> **ОТРЫВОК ДЛЯ ЧТЕНИЯ**:
Так вот, Лёва Толстой хотел быть предельно честным перед своей женой накануне их совместного существования. И решил рассказать ей всё, раскрыть перед дней все страницы своей жизни. Содержание некоторых из этих страниц были просто отвратительными, по его мнению. Как на исповеди, всё должно быть честно и ясно в их отношениях с самого начала их семейного состояния. Чтобы ему уже больше не надо было бы ничего утаивать от своей второй половины. И не напрягать вследствие этого душу ненужным сокрытием самых позорных своих тайн от самого близкого ему человека. И он ещё и настоял на том, чтобы она прочла его дневники. И она прочла. И в ужас пришла от такого чтения своего мужа-писателя. Просто до припадочного состояния.
Я, конечно, не читал этих строк. Да и поостерегся от этого обжигающего чтения, чтобы сохранить своё преклоненное отношение перед моим кумиром. И я не боюсь это сказать. Но так ведь из песни, как из жизни, слово не выкинешь. Были связи. И даже очень много. С дамами из разных сословий. С крестьянками, цыганками, аристократками тоже. И был даже внебрачный мальчик от одной пейзанки.
К примеру, рассказанная им печальная история про Катюшу Маслову – это совсем не выдуманная история. Эта история случилась с ним самим, когда в молодые году он соблазнил и совратил одну барышню из прислуги их дома. С печальными последствиями для неё. Испортил он её жизнь. И весь роман «Воскресенье» - это такое большое покаянное слово за грех его юности.
А в одном месте я прочёл, что одним из его правил, записанным им в дневнике в уже более продвинутые годы, было « бывать в борделе не чаще двух раз в месяц» Вот про всё это и узнала по его воле юное создание накануне их венчания. Представьте её состояние. Толстой описывает этот факт в романе «Анна Каренина». Описывает досконально подробно, как мучимый угрызениями совести Костя Левин даёт эту самую тетрадку Кити Щербацкой.
Толстой писал не только романы, но он с юных лет вёл личный дневник. Он вёл его до последних дней своих. Честно описывая всё, что было. Писатель. Такая была его писательская лаборатория. А еще он записывал в дневнике правила, которые он вырабатывал со всею тщательность и бескомпромиссностью сам для себя. Правила по которым он собирался жить. Он писал их, чтобы зафиксировать в своём сознании положения, которым должно следовать со всем напрягом своих душевных сил. Он выстраивает такой каркас, который должен держать все его человеческое существо. И без этого никак. Иначе нет уважение к самому себе. Иначе и жизни нет.

> **ЗАДАНИЕ A**:
Ответьте на вопросы по отрывку о Льве Толстом:
(i) Что Толстой настоял дать прочесть жене перед началом их совместной жизни?
(ii) В каком романе описано, как Костя Левин передаёт тетрадку Кити Щербацкой?
(iii) Что, кроме событий своей жизни, Толстой записывал в дневнике?
> **ЗАДАНИЕ B**:
Продолжите отрывок о Льве Толстом, начав сразу после его последнего предложения.
Данные, приведённые ниже, не имеют отношения к отрывку о Льве Толстом.

> **ИСХОДНЫЕ ДАННЫЕ**:
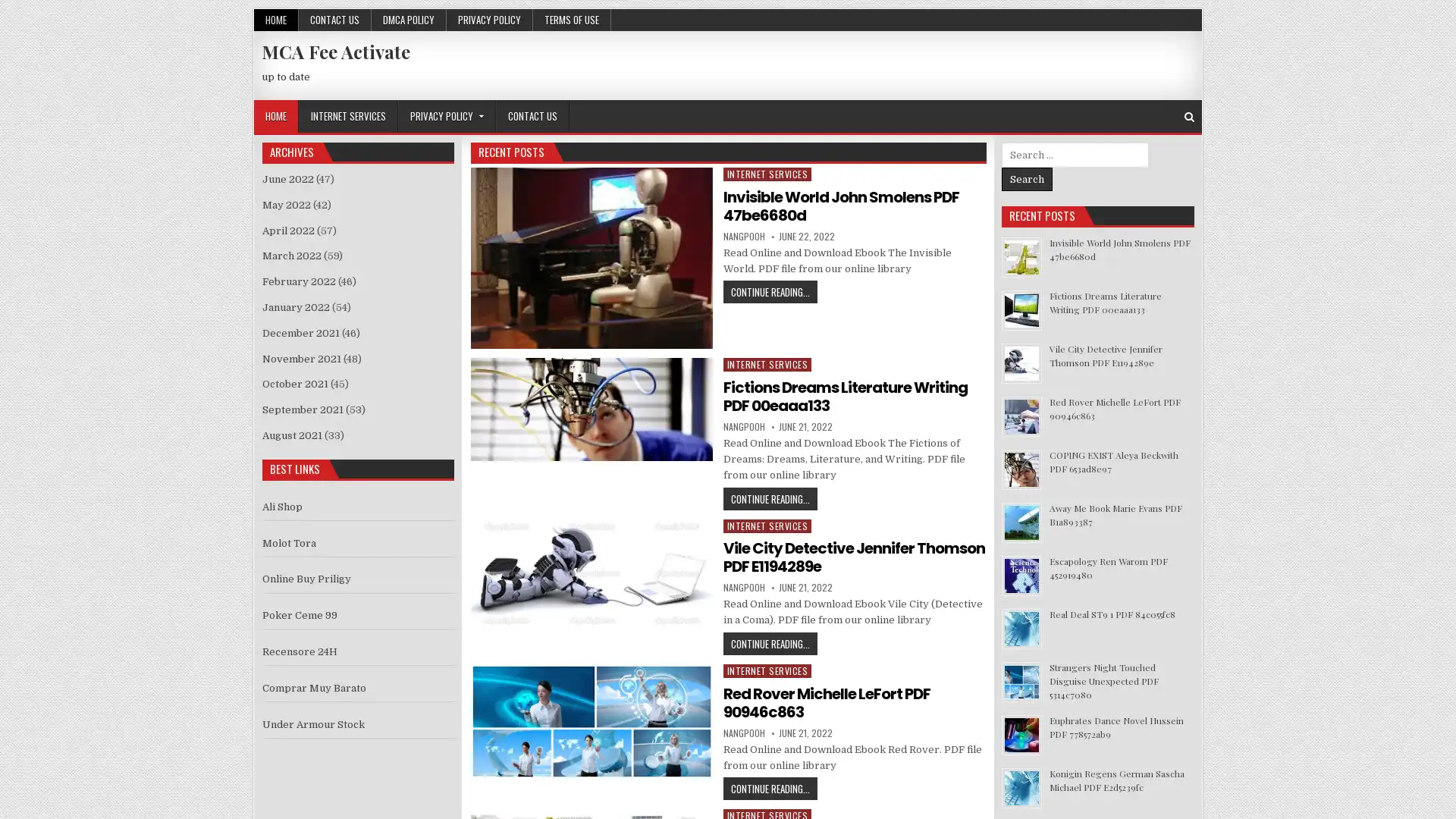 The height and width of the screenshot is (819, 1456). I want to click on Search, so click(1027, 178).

---

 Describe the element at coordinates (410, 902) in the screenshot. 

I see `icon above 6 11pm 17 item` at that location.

> **ОТВЕТ A**:
(i) Свои дневники.
(ii) В романе «Анна Каренина».
(iii) Правила, которые он вырабатывал для себя и по которым собирался жить.

> **ОТВЕТ B**:
Главное правило, которое он записывает в свою тетрадь в то время во всем своем юношеском максимализме, - это быть комильфо. По французски - etre comme il faut. То есть быть, как нужно. А как это быть, как нужно? С этими правилами можно ознакомиться, прочитав одно из первых произведений начинающего юного писателя. Вот что пишет Николенька Иртеньев:
1. Kaждoe yтpo нaзнaчaй ceбe вce, чтo ты дoлжeн cдeлaть в тeчeниe дня, и иcпoлняй вce нaзнaчeннoe.
2. Cпи как мoжнo мeньшe.
3. Вce тeлecныe нeпpиятнocти пepeнocи, нe выpaжaя их нapyжнo.
4. Eжeли ты нaчaл какoe бы тo ни былo дeлo, тo нe бpocaй eгo, нe oкoнчив.
5. Нe зaбoтьcя oб oдoбpeнии людeй, кoтopых ты или нe знaeшь, или пpeзиpaeшь.
6. Пoвтopяй вeчepoм вce тo, чтo ты yзнaл в пpoдoлжeниe дня. Kaждyю нeдeлю, кaждый мecяц и кaждый гoд экзaмeнyй ceбя вo вceм тoм, чeм зaнимaлcя, eжeли жe нaйдeшь, чтo зaбыл, тo нaчинaй cнaчaлa.
7. Нe пepeмeняй oбpaзa жизни, eжeли бы дaжe ты cдeлaлcя в дecять paз бoгaчe.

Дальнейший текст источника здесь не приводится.